ЛитМир - Электронная Библиотека
A
A

— Самые правильные выражения, — сказал высокий. — Два бича Испании: быки и священники.

— Но не каждый же бык и не каждый священник, — сказал второй официант.

— Именно каждый, — сказал высокий официант. — Только борясь против каждого в отдельности, можно побороть весь класс. Нужно уничтожить всех быков и всех священников. Всех до одного перебить. Тогда мы от них избавимся.

— Прибереги это для собрания — сказал второй официант.

— Мадридская дикость, — сказал высокий официант. — Уже половина двенадцатого, а они еще торчат за столом.

— Они только в десять сели, — сказал второй официант. — Ты же знаешь, блюд много. Вино это дешевое, и они заплатили за него. Это не крепкое вино.

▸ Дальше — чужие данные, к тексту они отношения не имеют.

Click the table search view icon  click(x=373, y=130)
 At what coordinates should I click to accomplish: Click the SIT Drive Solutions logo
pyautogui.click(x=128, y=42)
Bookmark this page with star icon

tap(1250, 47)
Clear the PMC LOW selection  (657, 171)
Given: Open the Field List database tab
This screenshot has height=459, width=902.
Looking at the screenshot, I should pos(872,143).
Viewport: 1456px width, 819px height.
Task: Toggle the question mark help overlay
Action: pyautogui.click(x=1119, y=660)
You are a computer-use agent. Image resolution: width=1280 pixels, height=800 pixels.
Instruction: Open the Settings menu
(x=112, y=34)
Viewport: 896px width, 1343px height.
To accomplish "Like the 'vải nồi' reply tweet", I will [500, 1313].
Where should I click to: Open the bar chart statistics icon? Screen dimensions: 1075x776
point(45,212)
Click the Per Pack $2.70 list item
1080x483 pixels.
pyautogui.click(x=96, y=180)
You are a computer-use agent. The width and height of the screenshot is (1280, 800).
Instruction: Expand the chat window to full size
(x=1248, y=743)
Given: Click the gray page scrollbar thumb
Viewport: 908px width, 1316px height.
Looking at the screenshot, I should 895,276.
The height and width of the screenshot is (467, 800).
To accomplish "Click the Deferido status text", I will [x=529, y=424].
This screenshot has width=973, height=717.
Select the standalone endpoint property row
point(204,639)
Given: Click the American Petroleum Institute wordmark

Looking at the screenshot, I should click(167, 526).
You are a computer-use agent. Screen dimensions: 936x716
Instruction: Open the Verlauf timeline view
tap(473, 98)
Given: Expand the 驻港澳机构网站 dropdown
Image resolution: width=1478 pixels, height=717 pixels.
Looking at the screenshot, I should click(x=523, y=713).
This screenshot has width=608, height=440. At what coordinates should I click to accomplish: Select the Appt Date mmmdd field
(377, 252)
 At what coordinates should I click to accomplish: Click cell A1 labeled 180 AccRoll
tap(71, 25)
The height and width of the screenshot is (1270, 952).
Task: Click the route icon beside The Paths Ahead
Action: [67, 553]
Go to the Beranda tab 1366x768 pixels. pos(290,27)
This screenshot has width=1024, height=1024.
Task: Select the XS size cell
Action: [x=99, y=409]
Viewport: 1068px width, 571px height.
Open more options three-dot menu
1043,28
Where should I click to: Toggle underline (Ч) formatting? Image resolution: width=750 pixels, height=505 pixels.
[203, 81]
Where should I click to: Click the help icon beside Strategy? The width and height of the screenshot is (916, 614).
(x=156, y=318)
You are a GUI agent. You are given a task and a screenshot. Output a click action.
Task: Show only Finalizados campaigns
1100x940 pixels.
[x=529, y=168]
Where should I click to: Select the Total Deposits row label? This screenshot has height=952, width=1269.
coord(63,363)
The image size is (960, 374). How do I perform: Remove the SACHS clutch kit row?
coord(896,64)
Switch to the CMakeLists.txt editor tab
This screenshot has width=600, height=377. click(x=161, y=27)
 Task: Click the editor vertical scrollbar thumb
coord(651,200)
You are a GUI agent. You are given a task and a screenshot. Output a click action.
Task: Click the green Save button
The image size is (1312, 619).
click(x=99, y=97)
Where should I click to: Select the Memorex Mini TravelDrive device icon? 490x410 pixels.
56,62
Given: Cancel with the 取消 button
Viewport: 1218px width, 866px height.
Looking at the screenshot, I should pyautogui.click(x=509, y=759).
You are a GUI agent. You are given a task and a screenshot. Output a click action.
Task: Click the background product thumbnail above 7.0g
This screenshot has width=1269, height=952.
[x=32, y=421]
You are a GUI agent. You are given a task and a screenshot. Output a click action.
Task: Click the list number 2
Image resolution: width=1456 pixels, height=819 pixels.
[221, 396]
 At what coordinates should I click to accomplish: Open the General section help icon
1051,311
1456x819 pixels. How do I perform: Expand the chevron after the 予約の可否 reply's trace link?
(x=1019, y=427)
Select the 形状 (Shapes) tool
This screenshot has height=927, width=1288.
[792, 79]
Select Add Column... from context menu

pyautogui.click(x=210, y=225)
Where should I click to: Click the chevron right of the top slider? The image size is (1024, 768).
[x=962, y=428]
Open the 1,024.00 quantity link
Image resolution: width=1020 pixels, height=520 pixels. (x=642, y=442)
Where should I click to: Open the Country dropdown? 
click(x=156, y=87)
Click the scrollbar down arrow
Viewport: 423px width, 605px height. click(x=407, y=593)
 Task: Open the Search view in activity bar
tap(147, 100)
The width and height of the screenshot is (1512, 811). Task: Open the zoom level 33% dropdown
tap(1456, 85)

— С такими дураками, как ты, где тут думать о рабочей солидарности, — сказал высокий официант.

— Слушай, — сказал второй официант, которому было лет под пятьдесят. — Я работал всю свою жизнь. Весь остаток жизни я тоже должен работать. Я на работу не жалуюсь. Работать — это в порядке вещей.

— Да, но не иметь работы — это смерть.

— Я всегда работал, — сказал пожилой официант. — Ступай на собрание. Можешь не дожидаться.

— Ты хороший товарищ, — сказал высокий официант. — Но у тебя нет никакой идеологии.

— Mejor si me falta eso que el otro, — сказал пожилой официант (в том смысле, что лучше не иметь идеологии, чем не иметь работы). — Ступай на свое собрание.

Пако ничего не говорил. Он еще не разбирался в политике, но у него всегда захватывало дух, когда высокий официант говорил про то, что нужно перебить всех священников и всех жандармов. Высокий официант олицетворял для него революцию, а революция тоже была романтична. Сам он хотел бы быть добрым католиком, революционером, иметь хорошее постоянное место, такое, как сейчас, и в то же время быть тореро.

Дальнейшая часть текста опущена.